|Datum||31 aug. 2017 - 1 sep. 2017|
This workshop aims to join researchers from different fields who investigate the interplay between epidemic diffusion processes and the structural and dynamic properties of the contact networks over which these processes spread.
The evolution from the classical epidemic models of the early 20th century - which were compartmental, deterministic and density-driven - to the sophisticated contemporary models - which describe the stochastic evolution of the epidemics at the level of individuals - is akin to the emergence of statistical mechanics from thermodynamics. This evolution has been triggered by the increasing importance of understanding, controlling and even designing diffusion mechanisms over social, biological and online media platforms.
The most recognizable aspect of contemporary mathematical epidemiology is the employment of networks to model the connectivity patterns of the host population. In the most realistic models, these networks - as their real-world counterparts - present the distinguishing features of complex systems, such as hierarchical structures and self-organization. The fundamental problem lies in understanding how these network features impact the behavior of the epidemics.

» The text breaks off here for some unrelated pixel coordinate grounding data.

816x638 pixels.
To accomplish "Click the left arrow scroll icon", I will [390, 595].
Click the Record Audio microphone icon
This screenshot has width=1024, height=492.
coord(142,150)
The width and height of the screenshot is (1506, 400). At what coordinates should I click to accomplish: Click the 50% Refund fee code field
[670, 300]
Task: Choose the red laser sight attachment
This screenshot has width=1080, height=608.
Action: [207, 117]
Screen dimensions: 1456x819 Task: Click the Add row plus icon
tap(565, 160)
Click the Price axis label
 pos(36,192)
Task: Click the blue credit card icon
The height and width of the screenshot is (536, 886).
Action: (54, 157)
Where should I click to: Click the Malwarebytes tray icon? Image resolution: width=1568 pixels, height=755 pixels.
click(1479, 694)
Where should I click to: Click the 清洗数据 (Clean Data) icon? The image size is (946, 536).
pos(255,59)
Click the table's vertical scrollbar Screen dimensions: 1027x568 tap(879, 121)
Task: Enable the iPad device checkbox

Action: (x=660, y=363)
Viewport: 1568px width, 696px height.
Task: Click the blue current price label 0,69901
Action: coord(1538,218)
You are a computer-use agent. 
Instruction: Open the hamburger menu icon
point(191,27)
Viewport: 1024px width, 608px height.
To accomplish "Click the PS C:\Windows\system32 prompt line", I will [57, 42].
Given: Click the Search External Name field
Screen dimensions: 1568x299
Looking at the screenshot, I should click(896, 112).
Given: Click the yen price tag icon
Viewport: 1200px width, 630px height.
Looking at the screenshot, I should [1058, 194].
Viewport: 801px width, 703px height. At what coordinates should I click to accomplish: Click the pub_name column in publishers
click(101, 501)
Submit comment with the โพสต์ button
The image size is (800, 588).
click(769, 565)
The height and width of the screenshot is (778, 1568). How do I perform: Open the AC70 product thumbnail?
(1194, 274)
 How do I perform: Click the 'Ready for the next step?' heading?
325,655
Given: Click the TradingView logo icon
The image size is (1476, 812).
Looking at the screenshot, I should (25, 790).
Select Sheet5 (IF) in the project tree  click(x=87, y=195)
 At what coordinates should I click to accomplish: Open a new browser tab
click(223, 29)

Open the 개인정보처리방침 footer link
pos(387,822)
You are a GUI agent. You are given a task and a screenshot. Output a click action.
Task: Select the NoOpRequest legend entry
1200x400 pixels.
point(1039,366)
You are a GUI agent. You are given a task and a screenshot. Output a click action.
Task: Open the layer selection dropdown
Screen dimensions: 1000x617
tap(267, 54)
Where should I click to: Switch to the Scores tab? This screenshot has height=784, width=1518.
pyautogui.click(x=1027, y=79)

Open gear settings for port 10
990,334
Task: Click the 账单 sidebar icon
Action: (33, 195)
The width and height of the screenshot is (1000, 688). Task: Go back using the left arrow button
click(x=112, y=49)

Being by nature interdisciplinary, the study of epidemics on networks has developed fragmentarily over different communities (probabilists, applied mathematicians, physicists, computer scientists and others). Achievements in a single of these communities is not always known to the others, undermining the progress of the field and sometimes duplicating research. We propose to bridge this gap by inviting leading specialists from different communities in a discussion-intensive context.